Het verzoek strekt tot wijziging van het gezag, in die zin dat de moeder voortaan alleen met het gezag over de minderjarige wordt belast. Ter onderbouwing van het verzoek is aangevoerd dat de ouders wegens praktische redenen de moeder alleen met het gezag willen belasten, zodat zij van en naar Colombia vrijelijk en zonder problemen met de minderjarige kan reizen.

4.DE BEOORDELING

Bevoegdheid Gerecht

4.1
Ingevolge artikel 429c, lid 3 van het Wetboek van Burgerlijke Rechtsvordering (Rv) is in zaken betreffende minderjarige kinderen bevoegd, de rechter in eerste aanleg van de woonplaats of, bij gebreke daarvan hier te lande, van het werkelijk verblijf van de minderjarige. Voorts bepaalt artikel 429ba Rv dat aan de rechter geen rechtsmacht toekomt, indien het verzoek onvoldoende aanknoping met de rechtssfeer van Aruba heeft. Van de relevante aanknopingspunten in zaken betreffende het gezag over minderjarige kinderen moet het zwaarste - en doorgaans doorslaggevend - gewicht worden toegekend aan de gewone verblijfplaats van die kinderen, zijnde het uitgangspunt in het Haags Kinderbeschermingsverdrag 1996.
4.2
Volgens het uittreksel uit het Bevolkingsregister van Aruba staat de minderjarige nog ingeschreven als ingezetene van Aruba. De gemachtigde van de ouders heeft ter zitting medegedeeld dat de ouders het verzoek een week voor vertrek bij hem hebben ingediend en dat de minderjarige nu definitief in Colombia verblijft.

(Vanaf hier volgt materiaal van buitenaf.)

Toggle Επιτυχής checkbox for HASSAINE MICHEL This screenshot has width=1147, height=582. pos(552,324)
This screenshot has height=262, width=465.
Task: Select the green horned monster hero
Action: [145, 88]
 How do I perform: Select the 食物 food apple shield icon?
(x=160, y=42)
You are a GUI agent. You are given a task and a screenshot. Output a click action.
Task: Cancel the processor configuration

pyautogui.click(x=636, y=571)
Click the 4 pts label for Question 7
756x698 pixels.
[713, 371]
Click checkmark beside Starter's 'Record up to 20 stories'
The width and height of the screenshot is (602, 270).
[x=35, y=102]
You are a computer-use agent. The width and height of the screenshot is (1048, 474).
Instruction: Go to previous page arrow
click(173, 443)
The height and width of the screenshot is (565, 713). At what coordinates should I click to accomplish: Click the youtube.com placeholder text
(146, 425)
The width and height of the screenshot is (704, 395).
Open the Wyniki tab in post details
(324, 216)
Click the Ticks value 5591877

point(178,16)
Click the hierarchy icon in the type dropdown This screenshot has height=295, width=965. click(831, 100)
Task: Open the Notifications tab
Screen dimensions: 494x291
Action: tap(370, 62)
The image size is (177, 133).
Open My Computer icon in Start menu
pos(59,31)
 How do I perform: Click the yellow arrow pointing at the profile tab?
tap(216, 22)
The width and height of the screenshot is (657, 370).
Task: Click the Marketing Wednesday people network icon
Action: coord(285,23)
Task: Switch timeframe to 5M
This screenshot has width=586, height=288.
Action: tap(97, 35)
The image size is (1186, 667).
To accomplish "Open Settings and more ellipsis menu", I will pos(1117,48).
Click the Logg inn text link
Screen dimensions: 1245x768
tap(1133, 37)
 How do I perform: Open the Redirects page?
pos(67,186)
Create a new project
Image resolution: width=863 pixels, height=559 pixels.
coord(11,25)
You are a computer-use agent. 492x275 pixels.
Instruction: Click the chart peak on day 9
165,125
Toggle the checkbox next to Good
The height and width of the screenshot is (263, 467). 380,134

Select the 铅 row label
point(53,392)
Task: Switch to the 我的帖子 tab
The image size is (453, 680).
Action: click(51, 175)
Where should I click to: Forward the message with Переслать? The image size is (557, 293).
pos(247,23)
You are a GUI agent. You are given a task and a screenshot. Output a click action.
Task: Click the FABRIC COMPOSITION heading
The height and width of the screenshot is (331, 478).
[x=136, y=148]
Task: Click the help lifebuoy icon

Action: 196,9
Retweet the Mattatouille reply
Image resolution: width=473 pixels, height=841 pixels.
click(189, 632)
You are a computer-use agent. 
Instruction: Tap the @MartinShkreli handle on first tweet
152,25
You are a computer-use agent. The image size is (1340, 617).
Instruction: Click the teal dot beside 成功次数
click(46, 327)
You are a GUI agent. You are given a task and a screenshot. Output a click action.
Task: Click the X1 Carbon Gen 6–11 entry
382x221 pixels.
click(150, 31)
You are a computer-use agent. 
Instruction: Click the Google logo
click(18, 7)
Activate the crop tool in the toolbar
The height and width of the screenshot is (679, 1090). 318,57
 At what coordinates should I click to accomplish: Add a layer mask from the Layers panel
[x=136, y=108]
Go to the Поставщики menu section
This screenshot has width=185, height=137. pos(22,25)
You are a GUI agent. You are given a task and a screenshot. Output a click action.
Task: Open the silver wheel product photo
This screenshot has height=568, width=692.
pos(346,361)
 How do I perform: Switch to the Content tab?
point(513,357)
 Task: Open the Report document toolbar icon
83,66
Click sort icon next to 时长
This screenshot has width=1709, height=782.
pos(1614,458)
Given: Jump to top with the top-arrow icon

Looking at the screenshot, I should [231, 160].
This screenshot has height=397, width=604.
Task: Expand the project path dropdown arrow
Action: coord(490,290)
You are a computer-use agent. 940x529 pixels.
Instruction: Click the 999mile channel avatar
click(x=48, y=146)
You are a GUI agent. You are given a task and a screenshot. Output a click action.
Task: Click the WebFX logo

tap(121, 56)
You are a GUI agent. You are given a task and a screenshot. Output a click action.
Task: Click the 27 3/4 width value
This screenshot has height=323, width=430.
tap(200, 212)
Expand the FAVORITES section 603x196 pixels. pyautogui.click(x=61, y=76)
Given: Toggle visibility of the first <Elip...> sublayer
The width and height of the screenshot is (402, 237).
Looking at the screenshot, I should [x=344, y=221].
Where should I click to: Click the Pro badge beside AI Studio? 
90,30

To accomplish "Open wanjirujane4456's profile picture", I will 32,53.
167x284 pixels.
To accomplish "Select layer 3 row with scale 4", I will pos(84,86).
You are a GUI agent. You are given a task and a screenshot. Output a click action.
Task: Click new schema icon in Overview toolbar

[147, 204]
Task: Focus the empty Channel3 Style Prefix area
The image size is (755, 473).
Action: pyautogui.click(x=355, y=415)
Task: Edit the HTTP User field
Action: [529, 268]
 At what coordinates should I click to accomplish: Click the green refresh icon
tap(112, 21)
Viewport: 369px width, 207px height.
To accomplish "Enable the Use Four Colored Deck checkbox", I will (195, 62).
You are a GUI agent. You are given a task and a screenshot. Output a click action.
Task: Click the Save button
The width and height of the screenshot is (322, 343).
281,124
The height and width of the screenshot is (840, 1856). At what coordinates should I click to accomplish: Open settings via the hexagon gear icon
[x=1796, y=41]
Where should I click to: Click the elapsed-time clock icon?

Ligt de werkelijke verblijfplaats van het kind, zoals in casu, buiten Aruba, dan komt de Arubaanse rechter geen rechtsmacht toe. Uitzonderingssituaties zijn in zeer bijzondere omstandigheden denkbaar, maar het bestaan van dergelijke omstandigheden is hier niet gebleken.
4.3
Het voorgaande leidt tot de volgende beslissing.

5.DE BESLISSING

Het Gerecht:
-verklaart zich onbevoegd om kennis te nemen van het verzoek.
Deze beschikking is gegeven door mr. A.H.M. van de Leur, rechter, ter terechtzitting van dinsdag 10 oktober 2017 in tegenwoordigheid van de griffier.